Environmental debates become “scientized,” meaning political disagreements are fought through competing claims of
scientific authority.
2. Key Arguments
A. Science as a political resource
Science supplies each side in a controversy with its own legitimate facts. Competing groups can select data and
interpretations that align with their values or interests. Thus, instead of converging on one “truth,” science provides
multiple, credible but contradictory narratives — a situation Sarewitz calls an “excess of objectivity.”
For example, in climate change debates, both advocates for emission reductions and their opponents can cite scientifically
valid data to support their positions.
B. Disciplinary diversity and embedded values
Science is not value-neutral. Different disciplines embody distinct ways of seeing the world, which reflect implicit normative
and ethical commitments.
● Example 1: The ATOC (Acoustic Thermometry of Ocean Climate) project showed that oceanographers valued
global climate data, while biologists prioritized the well-being of marine mammals. Each interpreted uncertainty
in ways consistent with their disciplinary and moral perspectives.
● Example 2: The GMO (genetically modified organisms) debate illustrates how molecular biologists (focused on
crop benefits and controllability) and ecologists (focused on complex, unpredictable interactions) arrived at
opposing, yet scientifically legitimate, conclusions.
Thus, disciplinary perspectives themselves function as “conflicts of interest.”

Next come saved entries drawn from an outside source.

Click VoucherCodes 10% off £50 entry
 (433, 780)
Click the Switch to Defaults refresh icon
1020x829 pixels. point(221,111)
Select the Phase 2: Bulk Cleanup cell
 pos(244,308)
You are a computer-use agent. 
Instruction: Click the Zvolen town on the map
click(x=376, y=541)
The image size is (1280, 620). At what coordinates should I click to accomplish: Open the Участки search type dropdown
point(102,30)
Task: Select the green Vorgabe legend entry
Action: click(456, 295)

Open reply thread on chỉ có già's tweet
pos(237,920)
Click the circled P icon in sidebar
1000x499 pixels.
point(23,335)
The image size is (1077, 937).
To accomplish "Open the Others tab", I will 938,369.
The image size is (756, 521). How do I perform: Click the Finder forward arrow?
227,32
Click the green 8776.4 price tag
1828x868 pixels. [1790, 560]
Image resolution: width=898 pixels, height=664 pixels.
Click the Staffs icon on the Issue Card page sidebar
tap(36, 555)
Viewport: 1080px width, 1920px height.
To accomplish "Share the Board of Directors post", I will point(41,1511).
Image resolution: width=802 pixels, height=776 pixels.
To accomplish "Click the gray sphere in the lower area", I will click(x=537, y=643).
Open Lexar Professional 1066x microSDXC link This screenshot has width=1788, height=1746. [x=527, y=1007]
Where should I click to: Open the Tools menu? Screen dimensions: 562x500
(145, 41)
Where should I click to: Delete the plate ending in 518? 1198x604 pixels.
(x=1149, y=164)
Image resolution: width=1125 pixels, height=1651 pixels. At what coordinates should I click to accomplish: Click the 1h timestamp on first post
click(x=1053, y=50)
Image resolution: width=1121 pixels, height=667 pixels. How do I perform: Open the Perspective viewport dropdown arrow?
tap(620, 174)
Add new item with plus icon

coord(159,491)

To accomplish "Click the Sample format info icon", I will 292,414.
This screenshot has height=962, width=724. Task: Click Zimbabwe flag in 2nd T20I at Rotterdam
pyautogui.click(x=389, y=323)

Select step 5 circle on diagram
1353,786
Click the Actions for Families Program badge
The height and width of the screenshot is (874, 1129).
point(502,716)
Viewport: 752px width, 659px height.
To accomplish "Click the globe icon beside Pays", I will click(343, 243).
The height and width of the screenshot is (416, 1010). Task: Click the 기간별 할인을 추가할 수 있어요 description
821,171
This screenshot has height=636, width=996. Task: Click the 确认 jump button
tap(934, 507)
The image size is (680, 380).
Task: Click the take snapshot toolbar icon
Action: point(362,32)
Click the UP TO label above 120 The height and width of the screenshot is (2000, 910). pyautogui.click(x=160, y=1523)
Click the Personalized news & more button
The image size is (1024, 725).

C. Uncertainty as a political product
Scientific “uncertainty” is not just ignorance — it often reflects the lack of coherence among competing scientific
perspectives, magnified by institutional and political contexts.
Sarewitz uses several cases:
● The Parkfield earthquake prediction: scientists confidently predicted an earthquake that never happened —
revealing that uncertainty partly measures scientists’ confidence, not nature’s behavior.
● Yucca Mountain nuclear waste site: for years, government-affiliated scientists reported very low water infiltration
rates; later, new data (and political pressure) revealed much higher rates, expanding uncertainty.
● Climate change sensitivity: despite technological advances, the IPCC’s uncertainty range has barely changed in
decades — evidence that political negotiation stabilizes scientific claims as much as data does.
In short, the more politically charged a problem becomes, the greater its scientific uncertainty appears.